Quote the material word for word, starting with the first line and going on through the line containing "Looking at the".

--- Input rows ---

** Start **

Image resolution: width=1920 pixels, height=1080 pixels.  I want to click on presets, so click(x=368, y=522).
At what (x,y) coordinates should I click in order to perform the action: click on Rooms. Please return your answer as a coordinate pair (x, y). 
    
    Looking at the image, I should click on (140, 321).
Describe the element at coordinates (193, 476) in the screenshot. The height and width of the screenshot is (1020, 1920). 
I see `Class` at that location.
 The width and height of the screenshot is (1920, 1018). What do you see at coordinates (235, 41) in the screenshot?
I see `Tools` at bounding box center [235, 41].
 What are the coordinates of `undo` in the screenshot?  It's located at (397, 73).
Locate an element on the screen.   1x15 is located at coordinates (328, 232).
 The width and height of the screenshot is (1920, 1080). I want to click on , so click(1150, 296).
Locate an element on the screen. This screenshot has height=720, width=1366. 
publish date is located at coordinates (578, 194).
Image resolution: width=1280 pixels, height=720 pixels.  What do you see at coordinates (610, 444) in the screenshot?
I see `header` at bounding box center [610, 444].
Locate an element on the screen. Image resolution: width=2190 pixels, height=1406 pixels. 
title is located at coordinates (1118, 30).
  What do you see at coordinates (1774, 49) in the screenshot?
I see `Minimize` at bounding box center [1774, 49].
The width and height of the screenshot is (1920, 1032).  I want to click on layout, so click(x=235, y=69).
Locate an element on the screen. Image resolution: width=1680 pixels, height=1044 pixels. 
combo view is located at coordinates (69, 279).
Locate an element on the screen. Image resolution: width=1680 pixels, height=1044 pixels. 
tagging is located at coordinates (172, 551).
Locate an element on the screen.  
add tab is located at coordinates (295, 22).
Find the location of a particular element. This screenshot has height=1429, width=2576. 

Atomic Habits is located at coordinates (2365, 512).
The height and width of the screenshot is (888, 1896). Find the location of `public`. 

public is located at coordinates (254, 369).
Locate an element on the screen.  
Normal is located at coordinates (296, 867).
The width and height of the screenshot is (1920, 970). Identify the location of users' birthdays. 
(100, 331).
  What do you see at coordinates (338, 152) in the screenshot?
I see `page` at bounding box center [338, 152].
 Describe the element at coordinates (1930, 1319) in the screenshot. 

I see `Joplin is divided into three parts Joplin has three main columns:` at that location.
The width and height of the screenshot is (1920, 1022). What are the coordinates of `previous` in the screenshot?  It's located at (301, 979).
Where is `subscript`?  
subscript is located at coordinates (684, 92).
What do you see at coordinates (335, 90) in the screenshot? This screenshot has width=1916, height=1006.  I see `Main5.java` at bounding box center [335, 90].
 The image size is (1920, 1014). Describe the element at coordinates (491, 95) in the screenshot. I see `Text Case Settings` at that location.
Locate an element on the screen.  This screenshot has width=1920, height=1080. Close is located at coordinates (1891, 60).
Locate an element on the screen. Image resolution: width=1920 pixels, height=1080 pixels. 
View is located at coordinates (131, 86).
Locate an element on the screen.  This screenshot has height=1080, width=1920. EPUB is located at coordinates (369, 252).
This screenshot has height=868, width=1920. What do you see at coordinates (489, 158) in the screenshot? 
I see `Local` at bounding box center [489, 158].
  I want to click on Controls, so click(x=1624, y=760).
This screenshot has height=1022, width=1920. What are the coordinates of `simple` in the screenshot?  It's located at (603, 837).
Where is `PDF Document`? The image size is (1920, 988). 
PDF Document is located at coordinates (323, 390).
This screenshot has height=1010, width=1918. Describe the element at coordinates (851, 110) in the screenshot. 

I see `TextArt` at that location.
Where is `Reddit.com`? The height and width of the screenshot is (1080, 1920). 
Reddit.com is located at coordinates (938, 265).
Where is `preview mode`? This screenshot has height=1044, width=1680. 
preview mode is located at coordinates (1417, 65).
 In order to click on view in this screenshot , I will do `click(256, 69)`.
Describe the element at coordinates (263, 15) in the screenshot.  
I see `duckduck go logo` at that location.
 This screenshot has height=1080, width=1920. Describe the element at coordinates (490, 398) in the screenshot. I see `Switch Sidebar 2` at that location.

** End **

--- Written solution ---
Image resolution: width=1920 pixels, height=1080 pixels.  I want to click on presets, so click(x=368, y=522).
At what (x,y) coordinates should I click in order to perform the action: click on Rooms. Please return your answer as a coordinate pair (x, y). 
    
    Looking at the image, I should click on (140, 321).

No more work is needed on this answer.